• [Excerpts from a dataset]:

::::::::::

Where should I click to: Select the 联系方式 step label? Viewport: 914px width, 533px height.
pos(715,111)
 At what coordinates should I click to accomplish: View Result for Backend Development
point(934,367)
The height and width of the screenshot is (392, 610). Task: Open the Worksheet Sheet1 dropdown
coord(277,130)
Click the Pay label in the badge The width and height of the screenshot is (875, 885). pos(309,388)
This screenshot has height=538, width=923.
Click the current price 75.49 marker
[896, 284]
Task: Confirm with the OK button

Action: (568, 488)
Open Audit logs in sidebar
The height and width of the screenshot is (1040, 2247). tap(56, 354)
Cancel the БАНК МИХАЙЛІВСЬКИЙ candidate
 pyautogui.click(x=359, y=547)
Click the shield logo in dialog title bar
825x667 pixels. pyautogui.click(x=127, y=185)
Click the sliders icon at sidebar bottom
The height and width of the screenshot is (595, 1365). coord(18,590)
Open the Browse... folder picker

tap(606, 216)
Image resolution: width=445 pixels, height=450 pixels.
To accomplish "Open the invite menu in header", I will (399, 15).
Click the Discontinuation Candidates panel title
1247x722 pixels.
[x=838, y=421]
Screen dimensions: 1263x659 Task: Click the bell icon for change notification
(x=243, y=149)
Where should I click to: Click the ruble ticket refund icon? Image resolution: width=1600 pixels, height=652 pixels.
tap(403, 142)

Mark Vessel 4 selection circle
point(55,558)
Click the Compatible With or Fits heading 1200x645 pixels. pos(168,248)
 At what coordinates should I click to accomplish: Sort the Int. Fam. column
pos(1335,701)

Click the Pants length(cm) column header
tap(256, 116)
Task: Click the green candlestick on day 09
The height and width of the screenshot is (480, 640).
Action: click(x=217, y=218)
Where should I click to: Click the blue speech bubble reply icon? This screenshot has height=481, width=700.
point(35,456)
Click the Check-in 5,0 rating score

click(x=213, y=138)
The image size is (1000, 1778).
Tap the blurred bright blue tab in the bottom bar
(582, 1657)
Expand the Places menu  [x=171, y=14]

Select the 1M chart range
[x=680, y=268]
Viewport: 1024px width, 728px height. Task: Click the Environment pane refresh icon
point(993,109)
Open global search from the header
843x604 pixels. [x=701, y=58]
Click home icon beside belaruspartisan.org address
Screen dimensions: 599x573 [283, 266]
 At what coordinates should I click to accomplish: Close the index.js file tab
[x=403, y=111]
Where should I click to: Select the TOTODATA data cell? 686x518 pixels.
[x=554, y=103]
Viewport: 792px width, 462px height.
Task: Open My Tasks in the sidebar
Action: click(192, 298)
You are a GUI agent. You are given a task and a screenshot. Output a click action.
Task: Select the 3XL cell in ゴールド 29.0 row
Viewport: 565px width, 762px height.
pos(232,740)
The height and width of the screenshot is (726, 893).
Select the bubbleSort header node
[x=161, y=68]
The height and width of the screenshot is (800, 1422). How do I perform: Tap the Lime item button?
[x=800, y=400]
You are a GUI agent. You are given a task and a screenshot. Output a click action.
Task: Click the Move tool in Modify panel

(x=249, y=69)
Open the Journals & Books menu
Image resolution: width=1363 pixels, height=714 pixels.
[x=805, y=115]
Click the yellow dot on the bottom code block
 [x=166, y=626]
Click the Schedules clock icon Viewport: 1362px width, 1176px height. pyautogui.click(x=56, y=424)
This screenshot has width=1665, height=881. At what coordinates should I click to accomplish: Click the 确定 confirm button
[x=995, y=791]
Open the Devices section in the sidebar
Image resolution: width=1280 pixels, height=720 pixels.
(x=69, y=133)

::::::::::

• [Description of the task]: Copy out the records above without altering anything.

• [Result of this exercise]:
Where should I click to: Select the 联系方式 step label? Viewport: 914px width, 533px height.
pos(715,111)
 At what coordinates should I click to accomplish: View Result for Backend Development
point(934,367)
The height and width of the screenshot is (392, 610). Task: Open the Worksheet Sheet1 dropdown
coord(277,130)
Click the Pay label in the badge The width and height of the screenshot is (875, 885). pos(309,388)
This screenshot has height=538, width=923.
Click the current price 75.49 marker
[896, 284]
Task: Confirm with the OK button

Action: (568, 488)
Open Audit logs in sidebar
The height and width of the screenshot is (1040, 2247). tap(56, 354)
Cancel the БАНК МИХАЙЛІВСЬКИЙ candidate
 pyautogui.click(x=359, y=547)
Click the shield logo in dialog title bar
825x667 pixels. pyautogui.click(x=127, y=185)
Click the sliders icon at sidebar bottom
The height and width of the screenshot is (595, 1365). coord(18,590)
Open the Browse... folder picker

tap(606, 216)
Image resolution: width=445 pixels, height=450 pixels.
To accomplish "Open the invite menu in header", I will (399, 15).
Click the Discontinuation Candidates panel title
1247x722 pixels.
[x=838, y=421]
Screen dimensions: 1263x659 Task: Click the bell icon for change notification
(x=243, y=149)
Where should I click to: Click the ruble ticket refund icon? Image resolution: width=1600 pixels, height=652 pixels.
tap(403, 142)

Mark Vessel 4 selection circle
point(55,558)
Click the Compatible With or Fits heading 1200x645 pixels. pos(168,248)
 At what coordinates should I click to accomplish: Sort the Int. Fam. column
pos(1335,701)

Click the Pants length(cm) column header
tap(256, 116)
Task: Click the green candlestick on day 09
The height and width of the screenshot is (480, 640).
Action: click(x=217, y=218)
Where should I click to: Click the blue speech bubble reply icon? This screenshot has height=481, width=700.
point(35,456)
Click the Check-in 5,0 rating score

click(x=213, y=138)
The image size is (1000, 1778).
Tap the blurred bright blue tab in the bottom bar
(582, 1657)
Expand the Places menu  [x=171, y=14]

Select the 1M chart range
[x=680, y=268]
Viewport: 1024px width, 728px height. Task: Click the Environment pane refresh icon
point(993,109)
Open global search from the header
843x604 pixels. [x=701, y=58]
Click home icon beside belaruspartisan.org address
Screen dimensions: 599x573 [283, 266]
 At what coordinates should I click to accomplish: Close the index.js file tab
[x=403, y=111]
Where should I click to: Select the TOTODATA data cell? 686x518 pixels.
[x=554, y=103]
Viewport: 792px width, 462px height.
Task: Open My Tasks in the sidebar
Action: click(192, 298)
You are a GUI agent. You are given a task and a screenshot. Output a click action.
Task: Select the 3XL cell in ゴールド 29.0 row
Viewport: 565px width, 762px height.
pos(232,740)
The height and width of the screenshot is (726, 893).
Select the bubbleSort header node
[x=161, y=68]
The height and width of the screenshot is (800, 1422). How do I perform: Tap the Lime item button?
[x=800, y=400]
You are a GUI agent. You are given a task and a screenshot. Output a click action.
Task: Click the Move tool in Modify panel

(x=249, y=69)
Open the Journals & Books menu
Image resolution: width=1363 pixels, height=714 pixels.
[x=805, y=115]
Click the yellow dot on the bottom code block
 [x=166, y=626]
Click the Schedules clock icon Viewport: 1362px width, 1176px height. pyautogui.click(x=56, y=424)
This screenshot has width=1665, height=881. At what coordinates should I click to accomplish: Click the 确定 confirm button
[x=995, y=791]
Open the Devices section in the sidebar
Image resolution: width=1280 pixels, height=720 pixels.
(x=69, y=133)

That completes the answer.